I'm looking for a way to exact match a field when a user includes in in a query.
For example, assume we have these docs:
If the user searches for subject:science world I want only doc1 to be returned since it is an exact match for subject. However, I am getting both docs.
I tried indexing subject with KeywordAnalyzer but I get this error:
java.lang.IllegalStateException: field "subject" was indexed without position data; cannot run Phrase Query
Error of "subject" field could be because you don't have term vector stored with your field in index (are you using StringField or TextField in your lucene code?)
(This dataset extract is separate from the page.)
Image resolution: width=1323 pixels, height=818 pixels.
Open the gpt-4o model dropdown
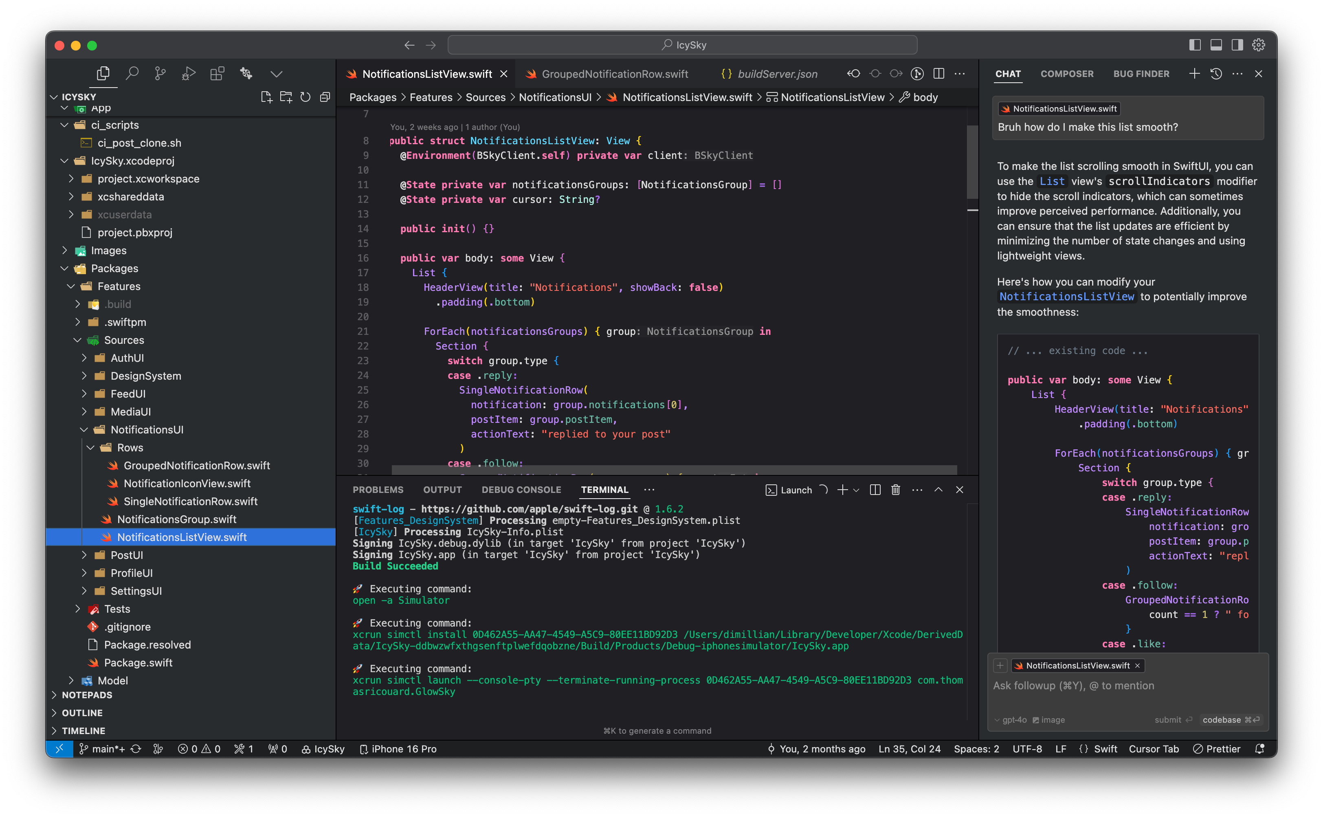(x=1010, y=720)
To store term vector for field, you should use Field class of lucene, while defining Field use below as FieldType
FieldType fieldType = new FieldType(); fieldType.setStoreTermVectors(true); fieldType.setStoreTermVectorPositions(true); fieldType.setIndexed(true); fieldType.setIndexOptions(IndexOptions.DOCS_AND_FREQS); fieldType.setStored(true);
adding document having above field
doc.add(new Field("field_name", "data", fieldType));
Now first question, I can think of two ways
1) Implement Custom Similarity - you can create new Similarity class derived from default similarity and change lenghtNorm method such that you will prioritize document with "science" more then "life science", how? score every documents based on ratio (matched terms from query / total terms in document). As you can see shorter and more relevant documents will be scored better with above ratio.
2) Postprocess lucene returned documents to eliminate unwanted documents (not much recommended) - get list of documents from Lucene and eliminate unwanted documents not matching your search criteria.